Hence the aggregation status would be as follows after all 5 events have arrived.

  1. Second level aggregation
    1. <Aggregate name>_SECONDS table
      1. Aggregation for 2018-01-01 05:59:58 (Aggregation of event 0 and 1)
      2. Aggregation for  2018-01-01 05:59:59 (event 2)
      3. Aggregation for 2018-01-01 06:00:00 (event 3)
      4. Aggregation for  2018-01-01 06:00:01 (event 4)
    2. Processing in-memory: Aggregation for  2018-01-01 06:00:02 (event 5)
  2. Minute level aggregation
    1. <Aggregate name>_MINUTES table
      1. Aggregation for 2018-01-01 05:59:00 (Aggregation of event 0, 1 and 2)
    2. Processing in-memory: Aggregation for  2018-01-01 06:00:00 (That is the 0th minute of the 6th hour. Aggregation of event 3 and 4)
  3. Hour level aggregation
    1. <Aggregate name>_HOURS table: No aggregation data is written to this tables
    2. Processing in-memory: Aggregation for  2018-01-01 05:00:00 (That is the 5th hour. Aggregation of event 0, 1 and 2)

Single-node Deployment

In a single node deployment, if an @store configuration is not given, the older aggregations would be stored in in-memory tables (That is <Aggregate name>_MINUTES table, etc would be in-memory tables). In such a situation, if the server fails for some reason, all the aggregations done so far would be lost. 'Older aggregations' refers to aggregations which are not running in-memory (aggregations which have already been completed for a particular second, minute, etc.)

When some DB configuration has been provided with @store annotation, the older aggregations would be stored in the defined external database. Hence, if the node fails, once we restart the server, the in-memory running aggregations would be recreated from these stored data. In the given example, notice how the in-memory aggregations for the Minute level can be recreated with data iii and iv in the Seconds table. Likewise, Hour in-memory aggregations can be recreated with data in the Minute table. However, this recreation can only be done for all the durations except the most granular duration for which aggregation is done (For the given example, we cannot recreate the in-memory aggregations for the second level, since there's no table for a prior duration). 

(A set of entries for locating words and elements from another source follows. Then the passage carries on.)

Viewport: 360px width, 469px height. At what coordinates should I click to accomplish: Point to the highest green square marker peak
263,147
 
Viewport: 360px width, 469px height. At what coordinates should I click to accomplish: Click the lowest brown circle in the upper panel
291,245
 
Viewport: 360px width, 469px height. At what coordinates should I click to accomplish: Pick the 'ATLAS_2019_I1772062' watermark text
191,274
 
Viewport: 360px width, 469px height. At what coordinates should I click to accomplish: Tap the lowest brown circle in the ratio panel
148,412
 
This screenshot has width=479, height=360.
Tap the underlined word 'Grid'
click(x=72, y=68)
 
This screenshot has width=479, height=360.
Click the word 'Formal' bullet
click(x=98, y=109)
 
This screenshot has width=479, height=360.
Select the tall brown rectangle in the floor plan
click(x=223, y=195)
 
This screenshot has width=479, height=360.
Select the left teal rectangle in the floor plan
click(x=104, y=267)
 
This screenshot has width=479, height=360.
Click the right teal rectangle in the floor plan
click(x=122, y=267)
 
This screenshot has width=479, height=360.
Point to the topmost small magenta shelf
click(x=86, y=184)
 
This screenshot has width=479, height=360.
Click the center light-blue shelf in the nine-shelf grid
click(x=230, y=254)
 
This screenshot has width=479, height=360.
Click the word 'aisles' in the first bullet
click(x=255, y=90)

Hence, for the given example, (when @store details are provided) if the server fails after all 5 events have arrived after we restart the server, the in-memory aggregations for minute and hour level would be recreated from table information. Effectively, only event 5 would be lost, since that was aggregating in-memory at the second level.

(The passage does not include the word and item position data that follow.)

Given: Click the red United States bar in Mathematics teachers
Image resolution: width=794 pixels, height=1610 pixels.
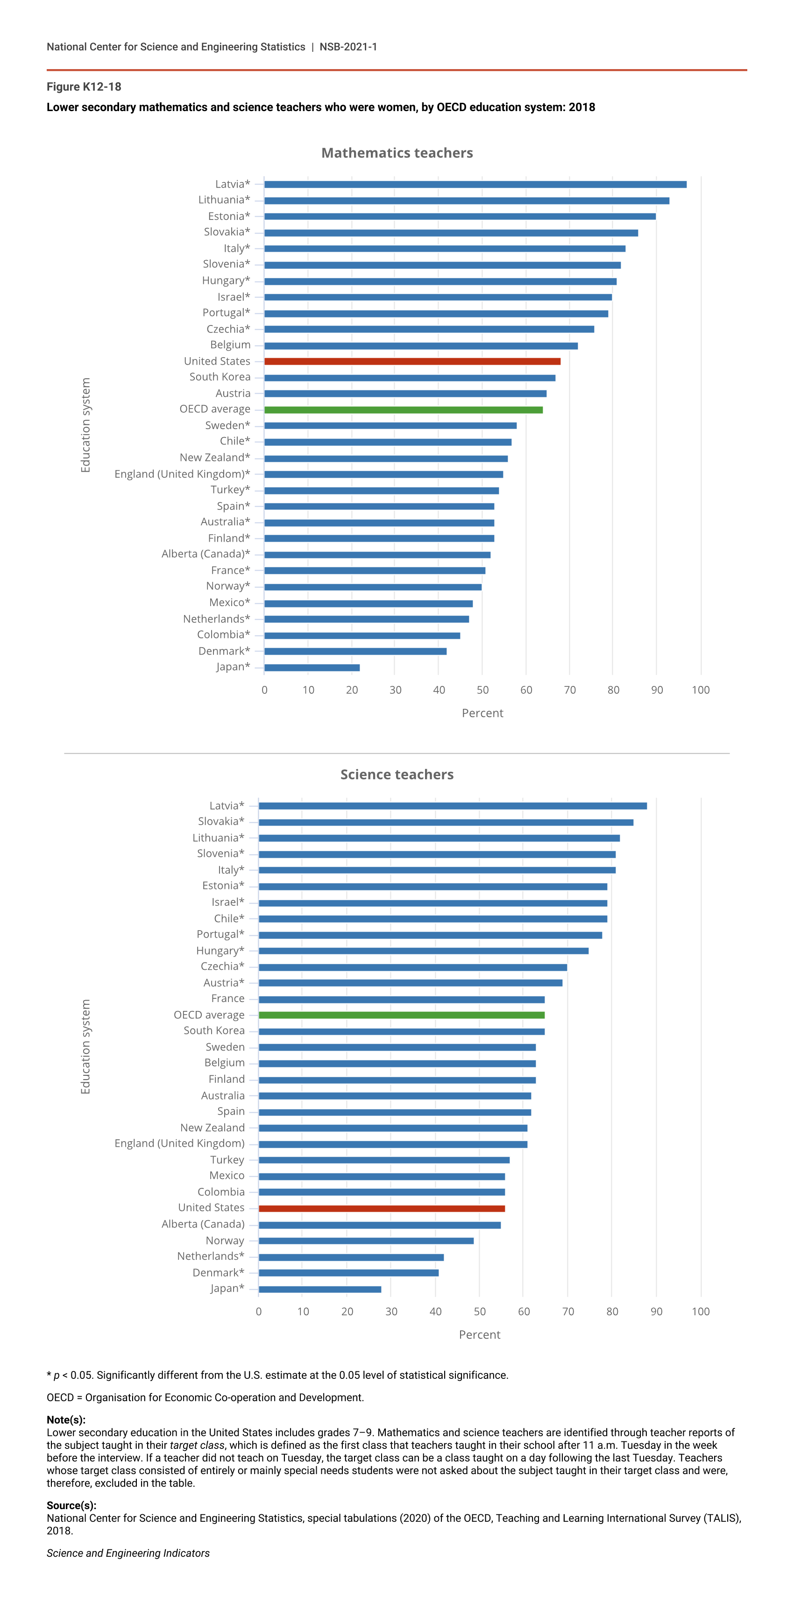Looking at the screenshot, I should tap(412, 361).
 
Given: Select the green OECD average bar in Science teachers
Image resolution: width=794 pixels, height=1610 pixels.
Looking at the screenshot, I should tap(401, 1015).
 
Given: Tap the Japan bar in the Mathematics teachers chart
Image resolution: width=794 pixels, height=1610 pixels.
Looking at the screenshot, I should tap(312, 668).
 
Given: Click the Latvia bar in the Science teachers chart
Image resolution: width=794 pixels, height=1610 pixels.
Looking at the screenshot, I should tap(453, 805).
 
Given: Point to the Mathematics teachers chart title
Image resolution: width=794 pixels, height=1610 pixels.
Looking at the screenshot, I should tap(397, 153).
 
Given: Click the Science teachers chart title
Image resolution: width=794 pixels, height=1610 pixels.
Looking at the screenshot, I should tap(397, 774).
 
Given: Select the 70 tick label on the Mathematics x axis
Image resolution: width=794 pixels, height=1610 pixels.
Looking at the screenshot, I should tap(569, 690).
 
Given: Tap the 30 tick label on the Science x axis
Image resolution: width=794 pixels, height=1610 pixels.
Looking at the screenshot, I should tap(391, 1311).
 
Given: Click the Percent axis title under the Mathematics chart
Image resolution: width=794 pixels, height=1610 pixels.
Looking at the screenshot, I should tap(482, 713).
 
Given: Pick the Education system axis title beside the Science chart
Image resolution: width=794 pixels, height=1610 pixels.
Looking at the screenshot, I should tap(85, 1046).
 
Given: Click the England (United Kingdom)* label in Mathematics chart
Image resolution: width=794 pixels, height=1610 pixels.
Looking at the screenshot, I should tap(182, 474).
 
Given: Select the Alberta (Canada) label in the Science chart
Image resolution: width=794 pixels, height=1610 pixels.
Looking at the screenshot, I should tap(203, 1224).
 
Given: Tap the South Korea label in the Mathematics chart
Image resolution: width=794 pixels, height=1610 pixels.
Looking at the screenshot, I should tap(220, 377).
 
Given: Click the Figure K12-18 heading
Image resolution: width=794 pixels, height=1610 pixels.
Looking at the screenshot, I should tap(84, 87).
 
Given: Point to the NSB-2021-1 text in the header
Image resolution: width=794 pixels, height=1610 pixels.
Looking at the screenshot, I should tap(348, 47).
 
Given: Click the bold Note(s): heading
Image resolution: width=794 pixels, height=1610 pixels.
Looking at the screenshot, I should tap(66, 1419).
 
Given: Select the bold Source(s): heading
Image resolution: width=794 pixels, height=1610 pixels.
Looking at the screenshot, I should tap(71, 1505).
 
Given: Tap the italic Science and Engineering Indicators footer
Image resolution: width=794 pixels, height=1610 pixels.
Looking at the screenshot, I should tap(128, 1553).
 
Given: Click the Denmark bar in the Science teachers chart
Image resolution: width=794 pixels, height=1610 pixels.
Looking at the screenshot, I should tap(348, 1272).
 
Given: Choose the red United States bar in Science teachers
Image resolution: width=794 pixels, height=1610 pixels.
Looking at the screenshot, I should tap(382, 1208).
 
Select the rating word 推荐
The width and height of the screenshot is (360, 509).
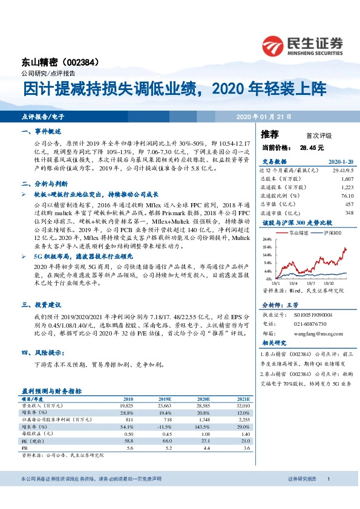click(x=269, y=135)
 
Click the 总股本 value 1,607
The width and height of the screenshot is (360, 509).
click(x=330, y=180)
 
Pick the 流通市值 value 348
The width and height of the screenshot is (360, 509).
click(x=332, y=213)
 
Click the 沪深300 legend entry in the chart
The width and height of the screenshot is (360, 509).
click(x=332, y=232)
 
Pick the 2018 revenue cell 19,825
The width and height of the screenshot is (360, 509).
click(x=128, y=406)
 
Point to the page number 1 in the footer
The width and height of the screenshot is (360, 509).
click(x=328, y=479)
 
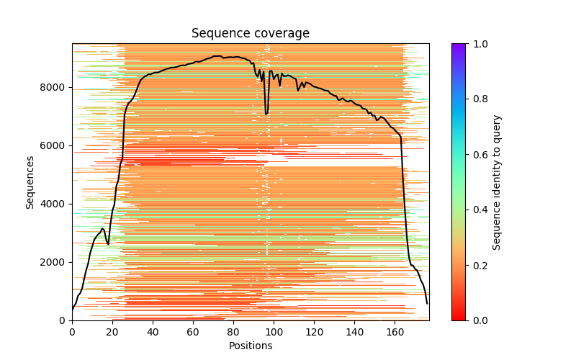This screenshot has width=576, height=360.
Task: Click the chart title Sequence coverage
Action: pyautogui.click(x=250, y=33)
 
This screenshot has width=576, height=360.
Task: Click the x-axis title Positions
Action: pyautogui.click(x=250, y=346)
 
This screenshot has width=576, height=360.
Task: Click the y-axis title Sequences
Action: pyautogui.click(x=30, y=181)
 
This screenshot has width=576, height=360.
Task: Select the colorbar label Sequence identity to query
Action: pyautogui.click(x=497, y=181)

After such a recreation, if we resend events 1 to 5, the 1st 4 events would be ignored. Only event 5 would be processed at the second level. This filtering is done by checking whether the events arriving after recreating in-memory data, is newer than or equal to the expiry time of the latest event which is stored in the most granular version of tables. In the example, the most granular version of tables is <Aggregate name>_SECONDS table. The latest aggregation in the table is for 2018-01-01 06:00:01 whose expiry time is 2018-01-01 06:00:02. Hence only the 5th event gets processed. After encountering at least one such event that is newer than the expiry time of latest timestamp in the table, the decision of whether or not to process out of order events is based on the @IgnoreEventsOlderThanBuffer value.

HA Deployment

Lets now explore the behavior of Incremental Analytics in an HA setup. Please refer to Minimum High Availability (HA) Deployment documentation for more information regarding an HA setup and to see how we can configure one.

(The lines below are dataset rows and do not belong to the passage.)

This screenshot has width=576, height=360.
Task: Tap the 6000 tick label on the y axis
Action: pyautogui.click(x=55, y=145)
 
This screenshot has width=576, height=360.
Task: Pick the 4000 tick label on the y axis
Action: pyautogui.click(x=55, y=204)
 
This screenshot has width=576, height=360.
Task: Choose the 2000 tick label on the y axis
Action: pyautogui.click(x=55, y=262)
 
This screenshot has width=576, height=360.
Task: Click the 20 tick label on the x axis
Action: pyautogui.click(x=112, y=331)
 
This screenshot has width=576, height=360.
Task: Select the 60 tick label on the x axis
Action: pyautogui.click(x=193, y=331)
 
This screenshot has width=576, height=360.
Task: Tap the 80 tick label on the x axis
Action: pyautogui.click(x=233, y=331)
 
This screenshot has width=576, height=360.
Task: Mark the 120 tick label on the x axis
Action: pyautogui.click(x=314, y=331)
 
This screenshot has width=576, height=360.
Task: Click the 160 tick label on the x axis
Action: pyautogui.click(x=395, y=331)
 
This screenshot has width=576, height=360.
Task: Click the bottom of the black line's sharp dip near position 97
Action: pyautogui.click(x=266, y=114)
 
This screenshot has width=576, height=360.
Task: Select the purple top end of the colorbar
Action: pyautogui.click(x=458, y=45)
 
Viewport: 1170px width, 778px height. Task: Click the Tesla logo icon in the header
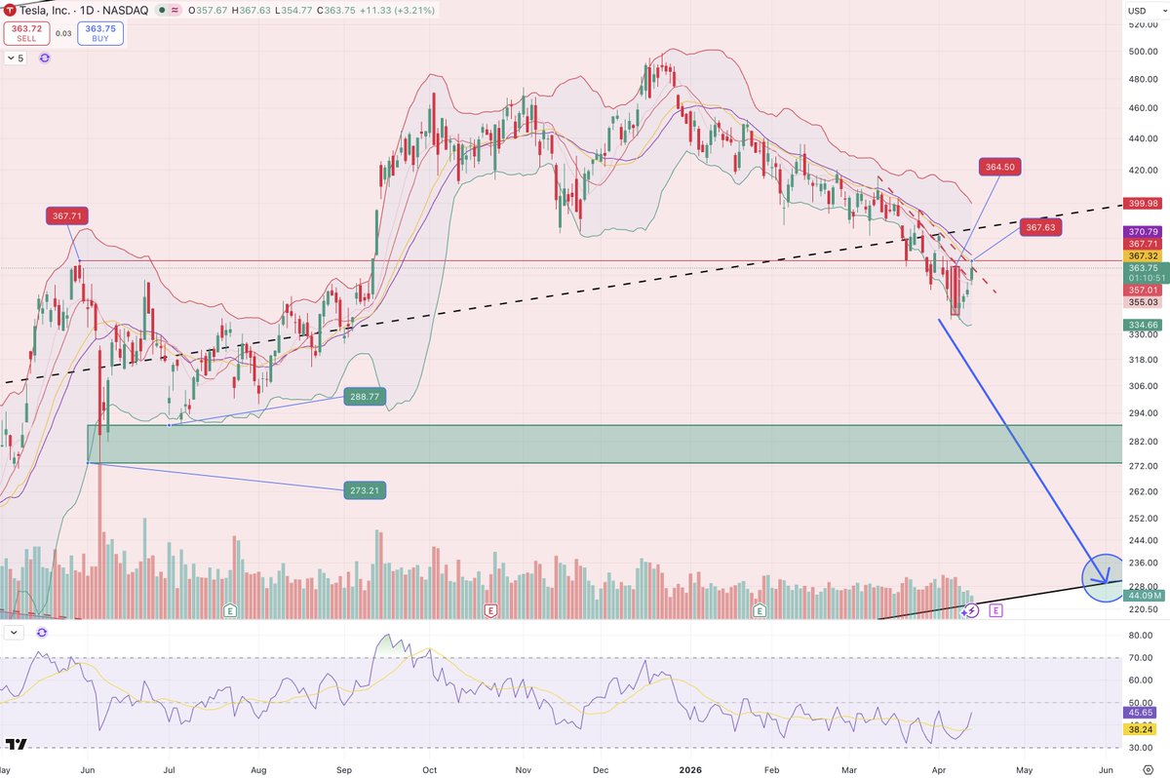tap(10, 10)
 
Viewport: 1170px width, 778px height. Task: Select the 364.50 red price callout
tap(1000, 167)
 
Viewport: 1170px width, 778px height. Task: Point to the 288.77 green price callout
tap(364, 397)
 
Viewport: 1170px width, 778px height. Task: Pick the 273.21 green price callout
tap(364, 490)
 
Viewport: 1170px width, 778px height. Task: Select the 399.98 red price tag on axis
tap(1142, 204)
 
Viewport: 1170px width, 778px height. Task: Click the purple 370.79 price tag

In a minimum HA setup, one WSO2 SP node would be active whereas the other would be passive. If the HA setup is configured properly, even if @store configuration is not provided none of the processed aggregations would be lost due to snapshotting the current state of the SP.

When a snapshot has already been created, the recreation from tables does not happen (since there's no necessity to do so). Hence, the events coming in after a server restart in an HA setup would be processed as in the case where no server failure occurs. That is, the details provided under the 'info' section of 'Single-node Deployment' is not applicable here.